味は濃いが、疲れた身体には滋味豊かで温かく、そして吸収も良い。 ずっと、戦闘糧食では士気が上がらない。うまそうな香りに腹が鳴る。行軍糧食としては一級だ。 兵と同じものを喰らうのが、騎士爵流儀なのだから、皆と同じ釜の飯を食う事に歓びすら感じる。

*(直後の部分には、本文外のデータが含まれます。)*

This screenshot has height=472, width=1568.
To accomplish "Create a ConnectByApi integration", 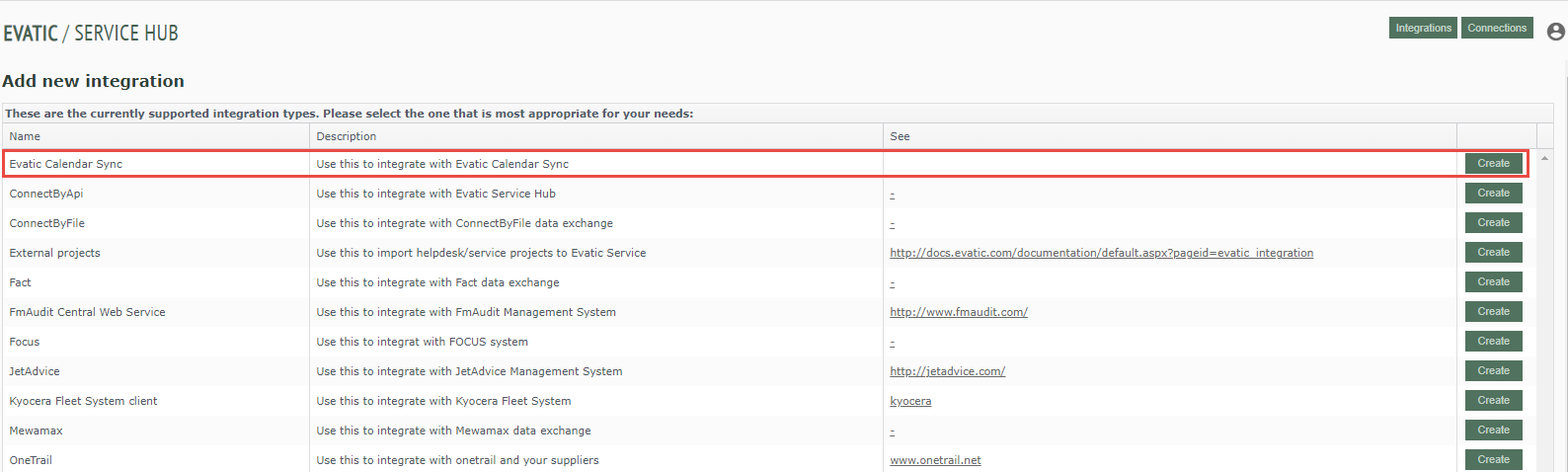I will coord(1493,194).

敢えて、別に仕立てる面倒も無い。 王都の貴種貴顕出身の将官たちは、戦場に迄シェフや厨房士を連れて行くと聞く。 馬鹿な事をするものだ。 それは絶対に誰かの恨みを買うぞ? 持たざる者、持っていても手にする事が出来なかった者。手にしたモノが、比べようも無く貧相な場合も…… 人の嫉妬は重く湿って手に負えない負の感情に直結する。好んで顰蹙を買う様な真似をする方が悪いのだ。
――― 古今東西、喰い物の恨みは恐ろしいのが常道だ。